During the long-term estimation of NEP, changes in CO₂ concentration were not considered. The increase in CO₂ levels could affect NPP estimates derived from the CASA model and soil heterotrophic respiration, thus influencing the accuracy of carbon sequestration capacity estimates and introducing potential uncertainty. Future research could improve the accuracy of net productivity and soil heterotrophic respiration estimates in conjunction with changes in carbon dioxide concentration to reduce this uncertainty.

Secondly, in terms of drought evaluation, the study employed traditional drought assessment methods.

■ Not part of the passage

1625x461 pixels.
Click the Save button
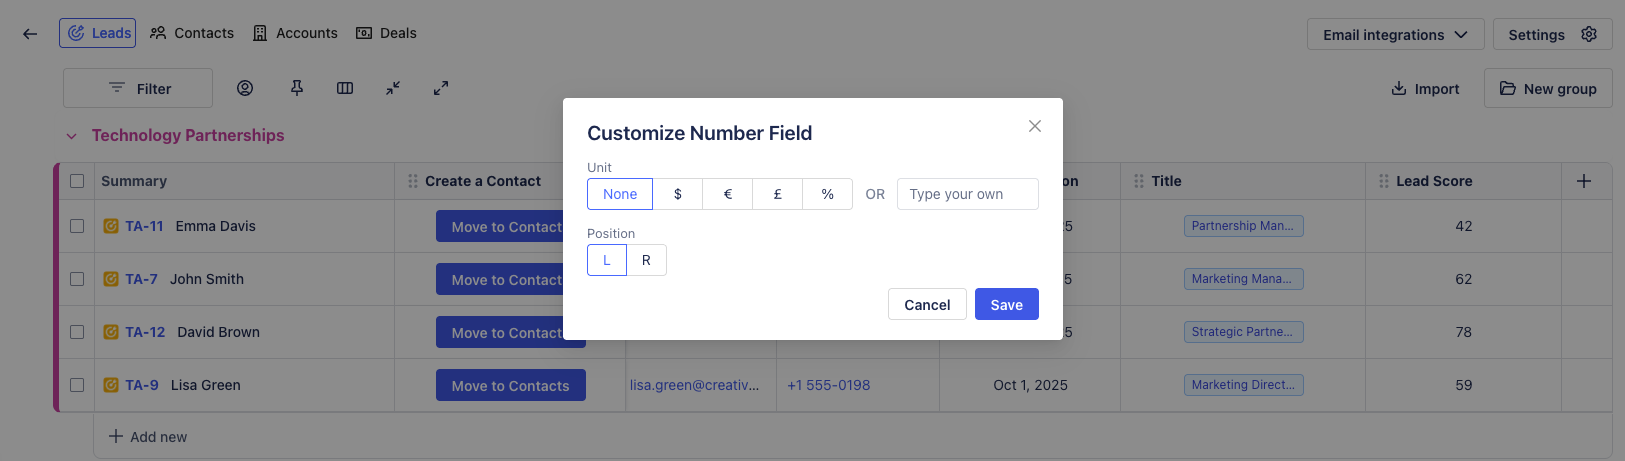pyautogui.click(x=1006, y=304)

While the analysis based on the SPEI provides insights into the spatial and temporal trends of drought, using a three-dimensional clustering approach to identify drought characteristics and reveal the dynamic spatiotemporal evolution of droughts could yield more accurate results. Therefore, future research could consider employing more advanced drought recognition methods to enhance the precision and depth of drought analysis.

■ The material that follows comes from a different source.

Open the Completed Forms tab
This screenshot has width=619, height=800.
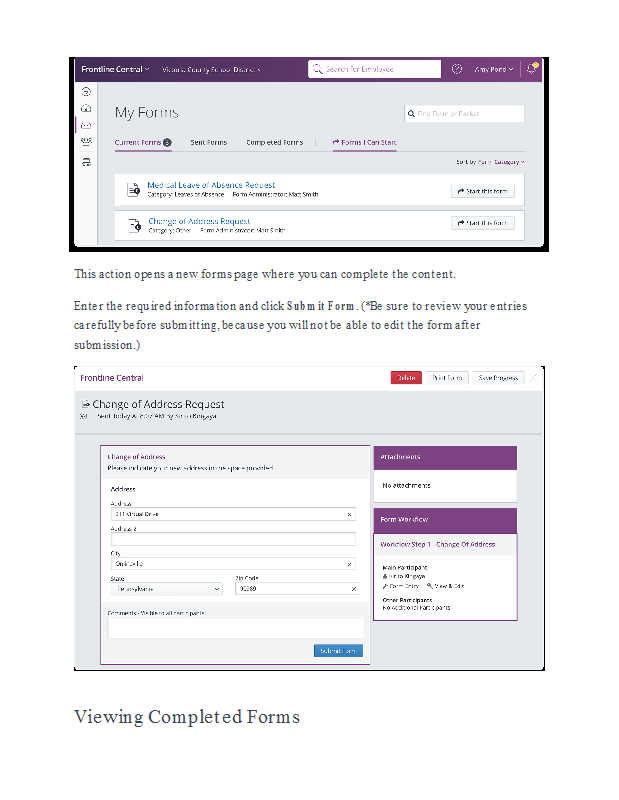tap(275, 142)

Lastly, when investigating the driving factors of NEP, this study focused primarily on climate factors and did not incorporate human activities (e.g., land use) into the analysis. Human activities, particularly land use changes, could significantly affect NEP. Therefore, future studies should consider these anthropogenic factors and assess their combined impact on NEP.

6. Conclusions

This study analyzes the trends and driving mechanisms of net ecosystem productivity (NEP) in the desert grasslands of Inner Mongolia from 1982 to 2022, focusing on the impact of drought on ecosystem carbon sink functions. The main findings are as follows:

(1)

The NEP distribution in the desert grassland ecosystem exhibited a gradual increase from southwest to northeast, with a multi-year average of 29.41 gC m⁻². The carbon sink area (NEP > 0) covered 67.99% of the total area, while the carbon source area (NEP < 0) accounted for 32.01%. From 1982, the overall NEP showed a significant upward trend, with 35.40% of the area experiencing increased NEP, 59.59% showing no significant change, and only 5.01% exhibiting a significant decrease.

(2)

The Standardized Precipitation Evapotranspiration Index (SPEI) was employed to assess drought patterns in the region. The spatial distribution of moderate and severe droughts was similar in frequency, whereas exceptional droughts showed distinct regional variations. The duration of mild droughts was more evenly distributed compared to moderate and severe droughts. Overall, mild droughts had the most widespread impact.

(3)

Over the study period, drought had a cumulative effect on the desert grassland ecosystem, primarily in the short term (1–2 months), affecting 54.5% of the area. This indicates a swift ecosystem response, particularly in the central and eastern parts of the inland river region.

(4)

Geoprobes identified the key drivers of NEP, with mean annual precipitation exerting the strongest influence, followed by mean annual solar radiation, temperature, potential evapotranspiration, soil moisture, land use type, and elevation. Notably, combined effects of multiple factors generally surpassed the influence of individual factors, with two-factor interactions explaining a higher proportion of NEP variability.